The New York Times: Presidents' meeting in Kazan - best opportunity to end stalemate over Nagorno Karabakh
Azerbaijan, Baku, June 13 / Trend, E.Tariverdiyeva /
A presidential-level meeting scheduled for June 25 is the best opportunity in years to end the stalemate over the territory of Nagorno Karabakh, analysts believe, The New York Times reported. The momentum has been driven in large part by President Dmitri A. Medvedev, who has invested his time and prestige in resolving the dispute, the article says.
"Russia's goal for the late-June meeting in Kazan, Russia, is to persuade the sides to agree to the set of "basic principles" negotiated more than five years ago, said Aleksandr K. Lukashevich, a spokesman for Russia's Foreign Ministry. He said international mediators - Russia, France and the United States - had clearly expressed the urgency of a deal," the article says.
The foreign ministers made no statements after the meeting on Saturday, but on Friday, a top aide to Azerbaijan's president said there were "great expectations" for the talks in Kazan.

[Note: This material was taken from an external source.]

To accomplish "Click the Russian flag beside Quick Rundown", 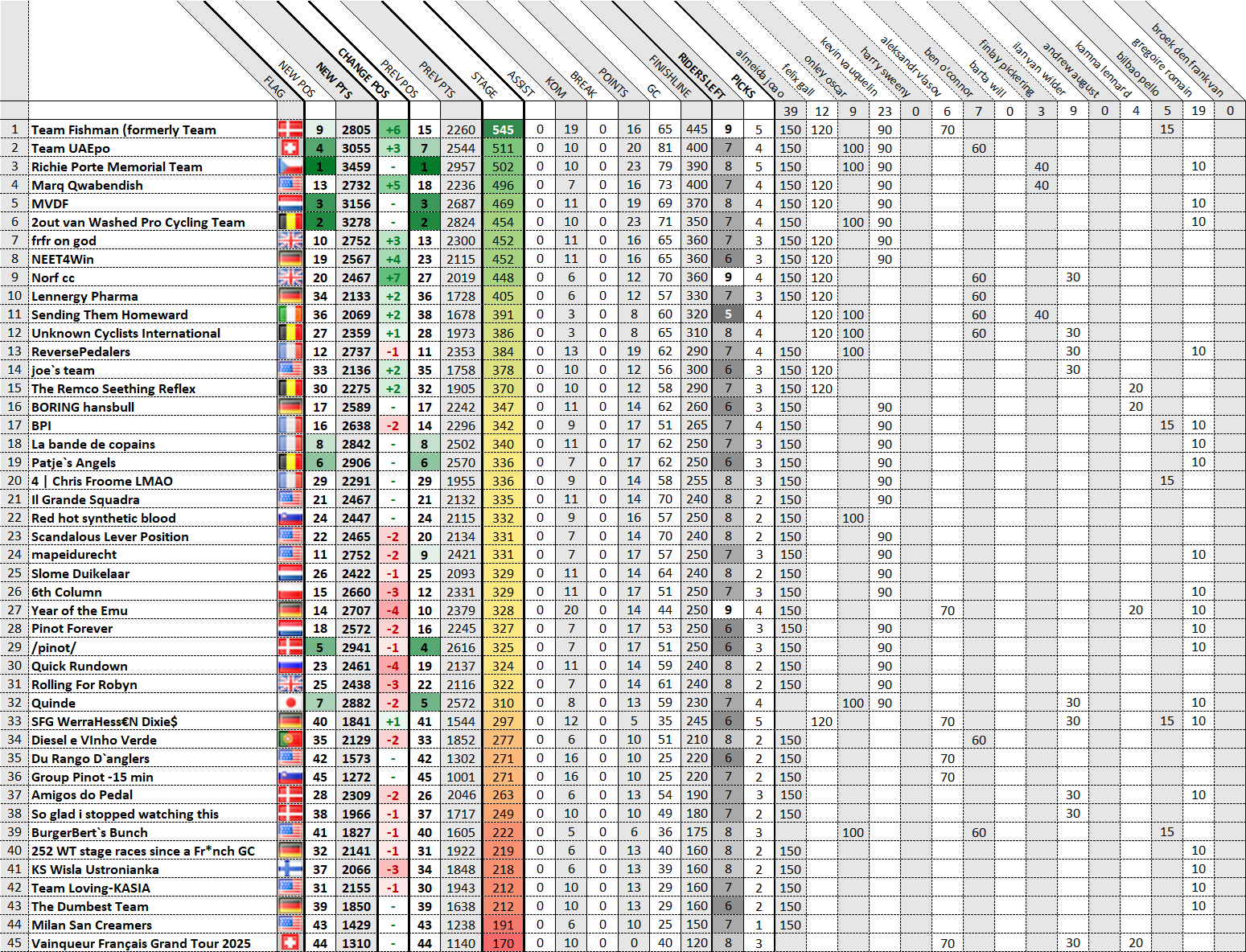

Statements from Armenia have been more circumspect, though the country's foreign minister said on Thursday that "it will be possible to achieve the expected progress if Azerbaijan also gives its consent," The New York Times reported.
The framework agreement outlined in the basic principles would allow the return of thousands of Azeris displaced during a six-year war over the territory, which ended with a cease-fire in 1994, and Armenia's president must persuade his people that ethnic Armenians living there will not be in danger, said Thomas de Waal, a Caucasus specialist at the Carnegie Endowment in Washington.
The conflict between the two South Caucasus countries began in 1988 when Armenia made territorial claims against Azerbaijan. Armenian armed forces have occupied 20 percent of Azerbaijan since 1992, including the Nagorno-Karabakh region and 7 surrounding districts.
Azerbaijan and Armenia signed a ceasefire agreement in 1994.
The co-chairs of the OSCE Minsk Group - Russia, France, and the U.S. - are currently holding the peace negotiations.
Armenia has not yet implemented the U.N. Security Council's four resolutions on the liberation of the Nagorno-Karabakh and the surrounding regions.